L'upgrade del piano Claude reimposta immediatamente il limite di utilizzo?

L'upgrade ha effetto immediato e Anthropic lo fattura su base proporzionale per il resto del ciclo di fatturazione. La finestra di utilizzo attualmente in corso è un elemento separato. Mantiene l'utilizzo già registrato e l'orario di reimpostazione esistente, quindi l'upgrade aumenta il limite senza azzerare quanto è già stato consumato. Se l'orario di reimpostazione indicato nel messaggio relativo al limite era stato impostato prima dell'upgrade, attendi quella reimpostazione prima di valutare se il nuovo piano funziona.

Ho effettuato l'upgrade, ma Claude Code continua a indicare che ho raggiunto il limite. Qual è il primo controllo da fare?

Controlla prima l'account, poi il metodo di autenticazione. Esegui /status in Claude Code e confronta l'indirizzo email visualizzato con quello presente nelle impostazioni di claude.ai, carattere per carattere, perché un accesso Google con un indirizzo di lavoro e una registrazione con password usando un indirizzo personale corrispondono a due account distinti. Esegui quindi env | grep -E '^(ANTHROPIC|CLAUDE_CODE)' | cut -d= -f1. Se compare ANTHROPIC_API_KEY, Claude Code si sta autenticando con quella chiave invece che con il tuo abbonamento. Il piano non viene quindi utilizzato e il lavoro viene fatturato a consumo, in base ai token.

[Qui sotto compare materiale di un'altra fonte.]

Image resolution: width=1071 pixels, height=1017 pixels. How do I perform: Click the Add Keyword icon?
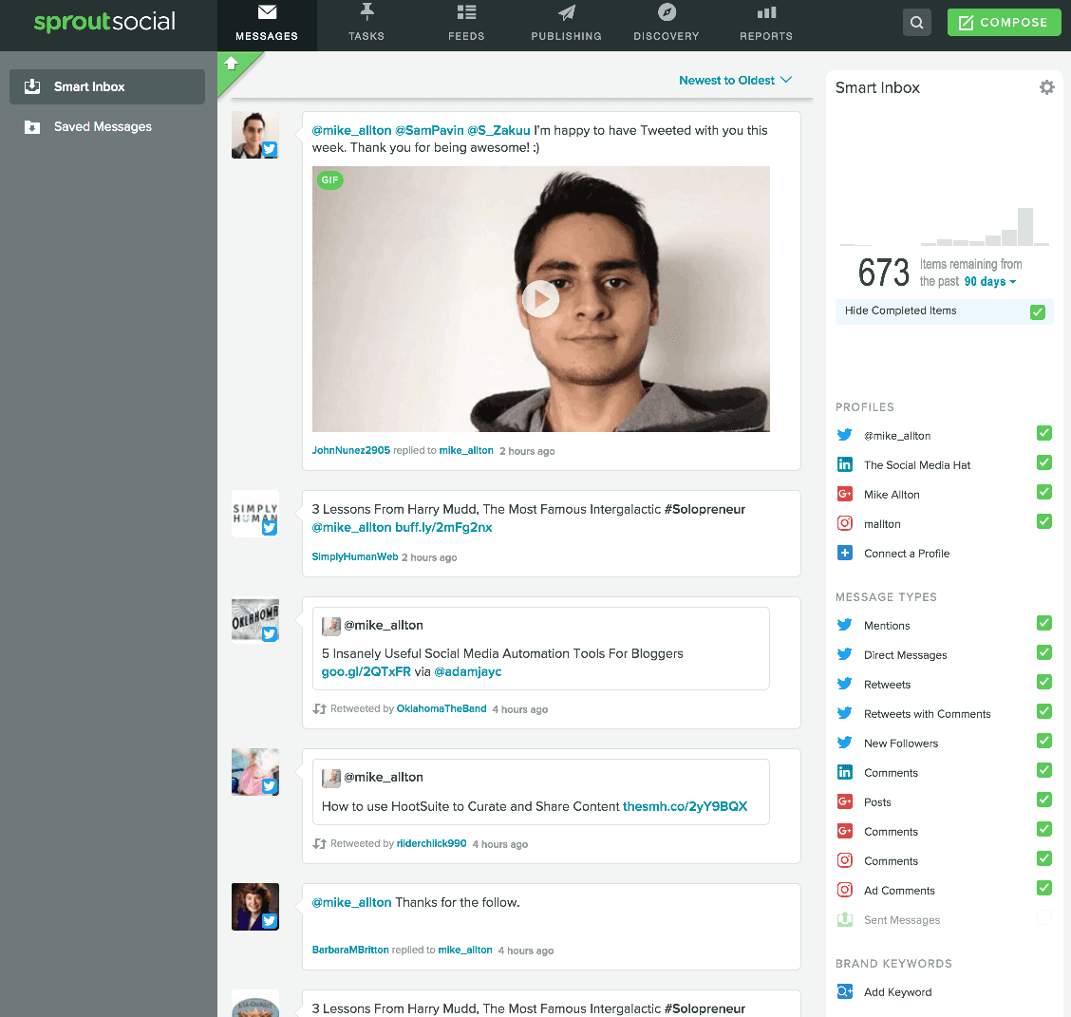click(x=844, y=992)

Perché il browser mostra il nuovo piano mentre la CLI no?

I due client mantengono sessioni proprie e ciascuno determina i diritti disponibili all'avvio. Riavvia prima la CLI. Se non cambia nulla, esegui /logout, chiudi il terminale, aprine uno nuovo, avvia claude ed esegui /login, che crea una nuova sessione usando il piano attuale. Non eliminare ~/.claude.json per forzare l'aggiornamento, perché quel file contiene anche la configurazione dei server MCP e le impostazioni di attendibilità specifiche dei progetti.

Il profilo della mia organizzazione può sostituire il piano che ho acquistato personalmente?

Sì, ed è una causa normale, non un malfunzionamento. Le richieste eseguite all'interno di un workspace dell'organizzazione vengono autorizzate in base ai diritti dell'organizzazione. Un upgrade personale non ha quindi effetto finché quel workspace è attivo. Passa al workspace personale dal menu dell'account e ripeti la stessa operazione. Se invece intendevi usare l'organizzazione, chiedi a un amministratore di verificare che sia assegnato un posto al tuo indirizzo esatto, perché l'acquisto dei posti e la loro assegnazione sono due operazioni separate.